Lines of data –

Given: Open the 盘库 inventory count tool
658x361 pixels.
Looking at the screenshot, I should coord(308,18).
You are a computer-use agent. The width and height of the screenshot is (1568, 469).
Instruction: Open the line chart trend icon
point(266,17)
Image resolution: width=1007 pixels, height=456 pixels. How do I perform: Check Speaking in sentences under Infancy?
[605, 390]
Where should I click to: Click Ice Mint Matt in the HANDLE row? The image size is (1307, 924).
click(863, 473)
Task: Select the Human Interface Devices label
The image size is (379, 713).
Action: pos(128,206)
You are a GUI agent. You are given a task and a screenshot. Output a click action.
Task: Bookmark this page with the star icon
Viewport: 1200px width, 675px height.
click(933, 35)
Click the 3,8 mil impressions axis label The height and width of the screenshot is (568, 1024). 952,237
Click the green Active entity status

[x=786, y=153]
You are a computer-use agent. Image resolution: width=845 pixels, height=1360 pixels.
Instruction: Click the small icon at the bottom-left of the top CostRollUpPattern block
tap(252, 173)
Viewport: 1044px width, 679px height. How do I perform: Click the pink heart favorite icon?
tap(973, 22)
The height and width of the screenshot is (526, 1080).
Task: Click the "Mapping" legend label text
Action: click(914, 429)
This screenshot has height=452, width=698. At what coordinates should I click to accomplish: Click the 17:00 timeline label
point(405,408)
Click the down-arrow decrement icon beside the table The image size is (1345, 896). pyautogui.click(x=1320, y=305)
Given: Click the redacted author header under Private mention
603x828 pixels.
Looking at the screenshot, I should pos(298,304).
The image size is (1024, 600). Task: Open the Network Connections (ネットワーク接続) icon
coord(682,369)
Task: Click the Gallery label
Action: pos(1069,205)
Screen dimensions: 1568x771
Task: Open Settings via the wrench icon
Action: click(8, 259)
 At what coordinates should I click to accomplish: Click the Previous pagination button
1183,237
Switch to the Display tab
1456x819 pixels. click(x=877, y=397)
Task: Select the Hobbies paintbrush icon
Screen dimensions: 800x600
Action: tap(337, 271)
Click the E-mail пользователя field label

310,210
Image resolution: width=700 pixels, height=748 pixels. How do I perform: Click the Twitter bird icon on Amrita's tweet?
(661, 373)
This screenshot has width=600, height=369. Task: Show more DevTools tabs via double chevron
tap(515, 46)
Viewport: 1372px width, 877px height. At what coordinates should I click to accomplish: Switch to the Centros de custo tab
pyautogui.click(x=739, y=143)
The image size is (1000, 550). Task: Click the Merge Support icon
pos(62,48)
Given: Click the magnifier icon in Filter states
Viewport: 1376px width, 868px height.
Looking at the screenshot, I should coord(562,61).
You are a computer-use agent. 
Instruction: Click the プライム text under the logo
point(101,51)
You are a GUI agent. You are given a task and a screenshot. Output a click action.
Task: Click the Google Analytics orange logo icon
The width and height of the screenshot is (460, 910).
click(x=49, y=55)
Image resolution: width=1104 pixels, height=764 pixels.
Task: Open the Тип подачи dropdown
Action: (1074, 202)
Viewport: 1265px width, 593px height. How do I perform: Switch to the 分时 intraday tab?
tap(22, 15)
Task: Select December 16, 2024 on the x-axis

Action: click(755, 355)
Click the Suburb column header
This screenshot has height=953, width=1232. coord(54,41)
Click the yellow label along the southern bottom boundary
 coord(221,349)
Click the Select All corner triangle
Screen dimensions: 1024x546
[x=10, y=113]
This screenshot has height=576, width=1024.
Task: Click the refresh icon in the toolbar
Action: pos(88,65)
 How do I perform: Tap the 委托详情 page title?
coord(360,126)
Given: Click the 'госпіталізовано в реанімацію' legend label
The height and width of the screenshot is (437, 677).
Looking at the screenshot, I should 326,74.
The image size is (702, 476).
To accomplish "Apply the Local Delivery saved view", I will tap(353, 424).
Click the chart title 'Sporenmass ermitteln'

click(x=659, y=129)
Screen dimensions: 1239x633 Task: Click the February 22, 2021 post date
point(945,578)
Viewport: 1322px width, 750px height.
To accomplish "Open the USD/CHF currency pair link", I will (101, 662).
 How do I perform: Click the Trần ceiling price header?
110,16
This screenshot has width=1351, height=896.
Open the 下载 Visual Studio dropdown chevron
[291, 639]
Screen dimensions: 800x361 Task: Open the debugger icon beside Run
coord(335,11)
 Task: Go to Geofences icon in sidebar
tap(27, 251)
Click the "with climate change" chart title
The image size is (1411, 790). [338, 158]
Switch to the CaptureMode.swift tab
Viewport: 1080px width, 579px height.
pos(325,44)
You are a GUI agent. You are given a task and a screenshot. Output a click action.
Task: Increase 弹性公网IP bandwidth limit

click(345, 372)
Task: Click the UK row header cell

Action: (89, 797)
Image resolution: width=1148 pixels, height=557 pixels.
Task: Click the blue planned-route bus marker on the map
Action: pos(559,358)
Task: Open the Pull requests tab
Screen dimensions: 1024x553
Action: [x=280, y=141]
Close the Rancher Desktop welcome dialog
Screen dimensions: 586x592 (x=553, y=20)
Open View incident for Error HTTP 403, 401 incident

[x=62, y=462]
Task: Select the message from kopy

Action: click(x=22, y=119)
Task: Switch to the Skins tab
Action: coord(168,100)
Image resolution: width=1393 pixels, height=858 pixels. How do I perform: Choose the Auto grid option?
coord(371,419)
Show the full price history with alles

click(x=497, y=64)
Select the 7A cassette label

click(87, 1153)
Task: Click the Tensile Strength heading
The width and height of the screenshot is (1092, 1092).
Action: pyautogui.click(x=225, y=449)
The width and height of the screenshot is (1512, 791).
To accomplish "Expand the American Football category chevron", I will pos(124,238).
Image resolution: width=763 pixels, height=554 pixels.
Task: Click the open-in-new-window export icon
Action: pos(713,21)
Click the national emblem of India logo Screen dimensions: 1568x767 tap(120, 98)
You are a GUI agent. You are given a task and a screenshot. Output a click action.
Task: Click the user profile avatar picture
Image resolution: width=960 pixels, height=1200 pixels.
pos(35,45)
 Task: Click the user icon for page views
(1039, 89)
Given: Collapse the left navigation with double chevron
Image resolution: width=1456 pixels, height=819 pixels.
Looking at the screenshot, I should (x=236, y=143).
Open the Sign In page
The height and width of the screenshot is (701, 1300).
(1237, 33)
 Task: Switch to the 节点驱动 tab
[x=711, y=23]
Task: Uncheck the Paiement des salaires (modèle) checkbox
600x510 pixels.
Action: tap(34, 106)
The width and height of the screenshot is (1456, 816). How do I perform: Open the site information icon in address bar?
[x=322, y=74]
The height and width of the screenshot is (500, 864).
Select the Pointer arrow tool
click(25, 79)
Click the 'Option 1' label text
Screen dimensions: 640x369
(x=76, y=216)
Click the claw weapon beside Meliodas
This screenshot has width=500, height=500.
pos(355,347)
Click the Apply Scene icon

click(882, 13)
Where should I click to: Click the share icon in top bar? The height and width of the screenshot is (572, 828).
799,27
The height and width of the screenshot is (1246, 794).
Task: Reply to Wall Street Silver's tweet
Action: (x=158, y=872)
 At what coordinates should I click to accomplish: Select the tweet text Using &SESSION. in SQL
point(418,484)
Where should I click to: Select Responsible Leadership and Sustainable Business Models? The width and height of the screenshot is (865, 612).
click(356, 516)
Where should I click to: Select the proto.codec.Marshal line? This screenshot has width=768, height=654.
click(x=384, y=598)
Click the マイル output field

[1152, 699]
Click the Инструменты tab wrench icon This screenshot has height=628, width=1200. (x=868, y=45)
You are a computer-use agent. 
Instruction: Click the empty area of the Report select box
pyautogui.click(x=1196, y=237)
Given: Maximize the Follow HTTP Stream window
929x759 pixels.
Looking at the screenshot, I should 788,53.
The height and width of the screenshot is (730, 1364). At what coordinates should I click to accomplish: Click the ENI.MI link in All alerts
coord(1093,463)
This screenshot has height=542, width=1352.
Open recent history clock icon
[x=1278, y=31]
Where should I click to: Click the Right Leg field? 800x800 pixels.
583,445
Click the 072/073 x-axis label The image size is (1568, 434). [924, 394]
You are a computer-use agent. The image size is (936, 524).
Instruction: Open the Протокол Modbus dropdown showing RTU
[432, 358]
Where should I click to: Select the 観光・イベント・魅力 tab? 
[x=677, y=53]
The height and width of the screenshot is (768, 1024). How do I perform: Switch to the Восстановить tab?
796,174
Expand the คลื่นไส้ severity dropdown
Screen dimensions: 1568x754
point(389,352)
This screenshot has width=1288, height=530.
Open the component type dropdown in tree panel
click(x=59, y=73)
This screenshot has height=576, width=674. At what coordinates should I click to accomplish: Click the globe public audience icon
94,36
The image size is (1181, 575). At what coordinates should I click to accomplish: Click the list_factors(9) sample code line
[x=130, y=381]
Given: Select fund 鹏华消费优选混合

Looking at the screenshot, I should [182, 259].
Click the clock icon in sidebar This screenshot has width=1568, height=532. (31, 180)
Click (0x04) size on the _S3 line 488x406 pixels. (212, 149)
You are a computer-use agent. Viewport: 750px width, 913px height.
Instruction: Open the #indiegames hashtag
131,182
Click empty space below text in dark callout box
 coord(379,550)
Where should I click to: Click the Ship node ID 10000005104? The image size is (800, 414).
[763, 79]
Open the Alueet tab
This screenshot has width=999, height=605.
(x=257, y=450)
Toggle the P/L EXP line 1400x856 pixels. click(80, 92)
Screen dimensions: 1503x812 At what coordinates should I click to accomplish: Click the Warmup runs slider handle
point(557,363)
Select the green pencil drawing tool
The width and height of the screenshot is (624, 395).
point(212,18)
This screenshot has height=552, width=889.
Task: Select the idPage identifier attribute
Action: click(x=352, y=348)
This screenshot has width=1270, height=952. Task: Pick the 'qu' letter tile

Task instructions – List each line of the records above that contains the word "empty".

Exercise output –
Instruction: Click the empty area of the Report select box
Click empty space below text in dark callout box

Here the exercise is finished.